Question

In a car crash, large accelerations of the head can lead to severe injuries or even death. A driver can probably survive an acceleration of 50g that lasts for less than 30 ms, but in a crash with a 50g acceleration lasting longer than 30 ms, a driver is unlikely to survive. Imagine a collision in which a driver's head experienced a 50g acceleration. What is the shortest survivable distance over which the driver's head could have come to rest?

Answer 1

Answer:

0.22 m

Explanation:

We are told that the driver can survive an acceleration of 50g only if the collision lasts no longer than 30 ms. So,

$t = 30 ms = 0.030 s$

The acceleration is

$a=-50g = -50(9.8)=-490 m/s^2$

where the negative sign is due to the fact that this is a deceleration, since the driver comes to a stop in the collision.

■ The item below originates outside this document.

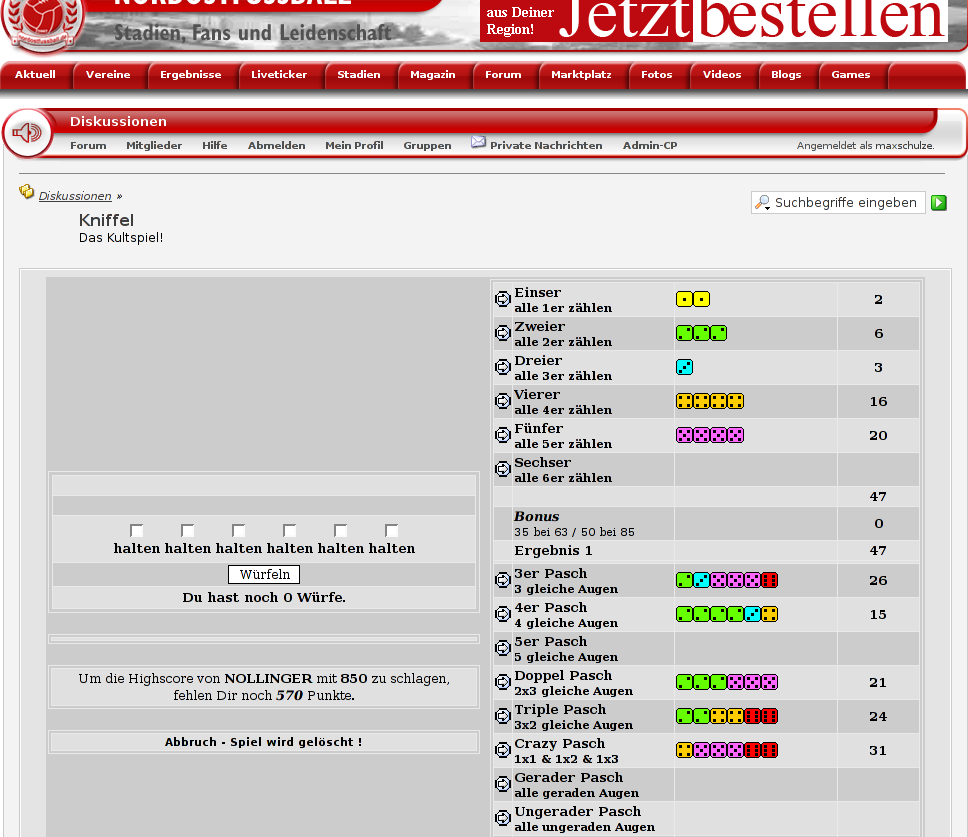Click Abbruch - Spiel wird gelöscht
This screenshot has width=968, height=837.
(264, 742)
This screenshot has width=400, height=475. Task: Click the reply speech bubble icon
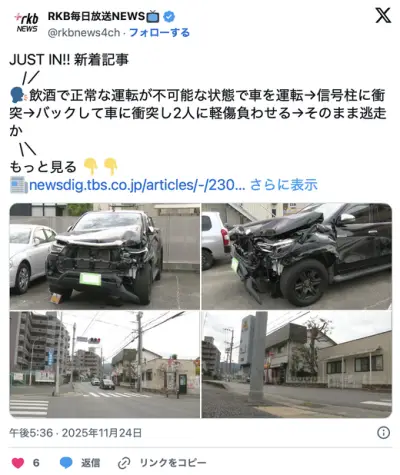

First of all, we can find what the initial velocity of the car should be in this conditions by using the equation:

$v=u+at$

And since the final velocity is zero, v=0, and solving for u,

$u=-at=-490(0.030)=14.7 m/s$

And now we can find the corresponding distance travelled using the equation:

$d=ut+\frac{1}{2}at^2 = (14.7)(0.030)+\frac{1}{2}(-490)(0.030)^2=0.22 m$